## Work required
Check every line of the entries for "chevron", and copy the lines that hold it.

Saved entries

▼▼▼

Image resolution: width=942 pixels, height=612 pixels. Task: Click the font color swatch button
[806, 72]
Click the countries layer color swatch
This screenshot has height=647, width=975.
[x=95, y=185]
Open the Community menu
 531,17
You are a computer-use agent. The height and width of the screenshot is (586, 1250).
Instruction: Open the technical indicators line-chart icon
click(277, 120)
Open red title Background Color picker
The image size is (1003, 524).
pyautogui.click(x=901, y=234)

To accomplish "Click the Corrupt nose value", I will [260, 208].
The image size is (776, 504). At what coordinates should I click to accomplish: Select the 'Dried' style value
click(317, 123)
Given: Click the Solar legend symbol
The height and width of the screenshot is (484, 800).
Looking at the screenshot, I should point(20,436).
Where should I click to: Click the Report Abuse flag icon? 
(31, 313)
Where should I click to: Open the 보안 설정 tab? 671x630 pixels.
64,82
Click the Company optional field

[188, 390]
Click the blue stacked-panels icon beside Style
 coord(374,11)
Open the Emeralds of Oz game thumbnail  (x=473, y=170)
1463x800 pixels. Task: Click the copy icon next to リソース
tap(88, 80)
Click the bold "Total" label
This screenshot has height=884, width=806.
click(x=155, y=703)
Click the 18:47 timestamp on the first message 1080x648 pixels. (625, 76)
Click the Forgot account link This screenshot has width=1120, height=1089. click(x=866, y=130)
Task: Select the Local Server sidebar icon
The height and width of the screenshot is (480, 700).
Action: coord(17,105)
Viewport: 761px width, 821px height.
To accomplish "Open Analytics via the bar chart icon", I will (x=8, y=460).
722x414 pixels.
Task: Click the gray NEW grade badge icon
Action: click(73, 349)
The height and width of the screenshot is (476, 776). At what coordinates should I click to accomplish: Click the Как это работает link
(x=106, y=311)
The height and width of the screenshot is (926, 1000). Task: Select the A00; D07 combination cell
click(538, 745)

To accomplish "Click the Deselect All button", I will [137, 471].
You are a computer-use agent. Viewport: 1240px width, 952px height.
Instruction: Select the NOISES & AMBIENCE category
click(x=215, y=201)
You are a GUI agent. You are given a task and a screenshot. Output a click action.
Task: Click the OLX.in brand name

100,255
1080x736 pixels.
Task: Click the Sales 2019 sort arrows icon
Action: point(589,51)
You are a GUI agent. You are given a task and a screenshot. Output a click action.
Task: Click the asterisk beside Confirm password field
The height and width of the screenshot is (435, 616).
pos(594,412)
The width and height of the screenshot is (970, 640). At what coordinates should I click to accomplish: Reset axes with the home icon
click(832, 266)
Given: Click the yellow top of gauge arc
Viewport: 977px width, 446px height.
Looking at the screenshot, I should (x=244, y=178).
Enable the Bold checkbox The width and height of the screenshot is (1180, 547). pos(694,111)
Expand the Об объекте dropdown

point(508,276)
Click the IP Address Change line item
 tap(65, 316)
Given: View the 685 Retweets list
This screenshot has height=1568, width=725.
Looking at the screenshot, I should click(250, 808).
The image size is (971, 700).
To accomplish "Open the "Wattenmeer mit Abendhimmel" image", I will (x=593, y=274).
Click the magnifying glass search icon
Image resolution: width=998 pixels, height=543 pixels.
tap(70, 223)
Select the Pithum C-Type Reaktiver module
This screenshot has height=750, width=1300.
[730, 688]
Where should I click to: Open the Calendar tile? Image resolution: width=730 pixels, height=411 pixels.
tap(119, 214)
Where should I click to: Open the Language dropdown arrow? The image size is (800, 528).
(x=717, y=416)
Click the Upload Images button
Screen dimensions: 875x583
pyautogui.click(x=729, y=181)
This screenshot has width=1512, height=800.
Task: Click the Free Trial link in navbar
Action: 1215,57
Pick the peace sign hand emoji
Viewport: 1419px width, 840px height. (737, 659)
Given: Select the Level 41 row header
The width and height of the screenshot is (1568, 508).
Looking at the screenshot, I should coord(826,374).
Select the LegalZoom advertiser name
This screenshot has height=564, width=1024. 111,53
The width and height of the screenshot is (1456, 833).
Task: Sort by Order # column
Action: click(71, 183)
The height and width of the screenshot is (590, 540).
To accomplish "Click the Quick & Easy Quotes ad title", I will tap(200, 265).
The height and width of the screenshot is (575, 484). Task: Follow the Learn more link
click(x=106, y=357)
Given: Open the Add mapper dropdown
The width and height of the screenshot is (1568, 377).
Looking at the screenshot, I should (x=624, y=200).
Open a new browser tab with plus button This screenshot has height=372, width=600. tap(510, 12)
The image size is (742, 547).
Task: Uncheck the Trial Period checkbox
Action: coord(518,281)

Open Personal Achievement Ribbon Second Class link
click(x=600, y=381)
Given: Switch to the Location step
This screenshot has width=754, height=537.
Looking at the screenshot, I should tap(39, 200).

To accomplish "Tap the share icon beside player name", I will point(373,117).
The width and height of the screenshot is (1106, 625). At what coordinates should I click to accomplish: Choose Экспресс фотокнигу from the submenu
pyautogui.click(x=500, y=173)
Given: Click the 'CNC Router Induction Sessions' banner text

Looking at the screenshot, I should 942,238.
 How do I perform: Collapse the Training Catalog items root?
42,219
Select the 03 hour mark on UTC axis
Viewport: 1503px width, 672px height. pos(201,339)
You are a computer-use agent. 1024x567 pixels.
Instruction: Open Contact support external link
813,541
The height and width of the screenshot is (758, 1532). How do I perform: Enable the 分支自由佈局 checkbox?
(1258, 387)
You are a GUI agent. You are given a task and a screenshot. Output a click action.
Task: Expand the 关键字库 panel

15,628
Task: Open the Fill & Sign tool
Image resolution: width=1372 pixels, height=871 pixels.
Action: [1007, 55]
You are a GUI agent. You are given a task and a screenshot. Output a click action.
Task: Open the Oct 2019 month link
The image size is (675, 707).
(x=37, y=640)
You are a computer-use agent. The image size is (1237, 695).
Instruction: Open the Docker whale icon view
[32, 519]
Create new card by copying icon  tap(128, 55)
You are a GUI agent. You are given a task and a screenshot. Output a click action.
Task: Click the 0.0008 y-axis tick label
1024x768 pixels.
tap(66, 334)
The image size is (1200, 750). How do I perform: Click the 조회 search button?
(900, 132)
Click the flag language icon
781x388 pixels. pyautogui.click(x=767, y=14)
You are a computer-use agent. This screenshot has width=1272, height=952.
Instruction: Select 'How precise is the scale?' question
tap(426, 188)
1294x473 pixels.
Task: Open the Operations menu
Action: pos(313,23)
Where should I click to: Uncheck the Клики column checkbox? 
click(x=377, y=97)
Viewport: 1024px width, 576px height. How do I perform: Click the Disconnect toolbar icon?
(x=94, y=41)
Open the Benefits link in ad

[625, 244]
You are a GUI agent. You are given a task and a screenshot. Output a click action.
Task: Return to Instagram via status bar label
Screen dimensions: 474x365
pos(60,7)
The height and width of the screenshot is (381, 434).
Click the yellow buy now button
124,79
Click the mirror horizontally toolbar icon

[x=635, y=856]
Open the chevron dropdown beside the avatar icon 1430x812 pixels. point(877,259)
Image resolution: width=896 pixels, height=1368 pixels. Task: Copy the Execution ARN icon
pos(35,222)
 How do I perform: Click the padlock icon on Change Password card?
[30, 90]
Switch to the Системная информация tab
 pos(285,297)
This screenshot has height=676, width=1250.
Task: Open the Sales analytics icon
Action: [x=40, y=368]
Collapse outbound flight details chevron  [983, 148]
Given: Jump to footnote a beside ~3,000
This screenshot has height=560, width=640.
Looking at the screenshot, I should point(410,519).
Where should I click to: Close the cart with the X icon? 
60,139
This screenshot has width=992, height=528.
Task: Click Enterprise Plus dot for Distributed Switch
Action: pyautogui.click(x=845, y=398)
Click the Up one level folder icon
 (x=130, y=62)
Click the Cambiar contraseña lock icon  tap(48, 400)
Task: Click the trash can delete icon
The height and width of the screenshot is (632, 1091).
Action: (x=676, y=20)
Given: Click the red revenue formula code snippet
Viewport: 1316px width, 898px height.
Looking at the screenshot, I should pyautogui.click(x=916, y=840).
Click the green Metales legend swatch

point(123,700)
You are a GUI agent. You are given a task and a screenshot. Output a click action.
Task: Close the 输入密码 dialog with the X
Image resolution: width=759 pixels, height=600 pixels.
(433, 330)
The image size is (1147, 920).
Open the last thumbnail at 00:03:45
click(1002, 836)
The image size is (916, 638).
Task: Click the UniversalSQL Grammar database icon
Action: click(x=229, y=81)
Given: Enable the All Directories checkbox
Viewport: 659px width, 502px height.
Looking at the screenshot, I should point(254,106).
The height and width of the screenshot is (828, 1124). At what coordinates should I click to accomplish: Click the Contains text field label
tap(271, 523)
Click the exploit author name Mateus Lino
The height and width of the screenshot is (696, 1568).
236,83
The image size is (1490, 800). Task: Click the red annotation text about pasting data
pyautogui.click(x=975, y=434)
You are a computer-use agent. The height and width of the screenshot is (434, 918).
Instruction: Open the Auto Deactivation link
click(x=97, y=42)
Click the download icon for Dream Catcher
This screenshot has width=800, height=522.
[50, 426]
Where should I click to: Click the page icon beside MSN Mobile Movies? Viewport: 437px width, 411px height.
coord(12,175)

▲▲▲

## Written answer
Open the chevron dropdown beside the avatar icon 1430x812 pixels. point(877,259)
Collapse outbound flight details chevron  [983, 148]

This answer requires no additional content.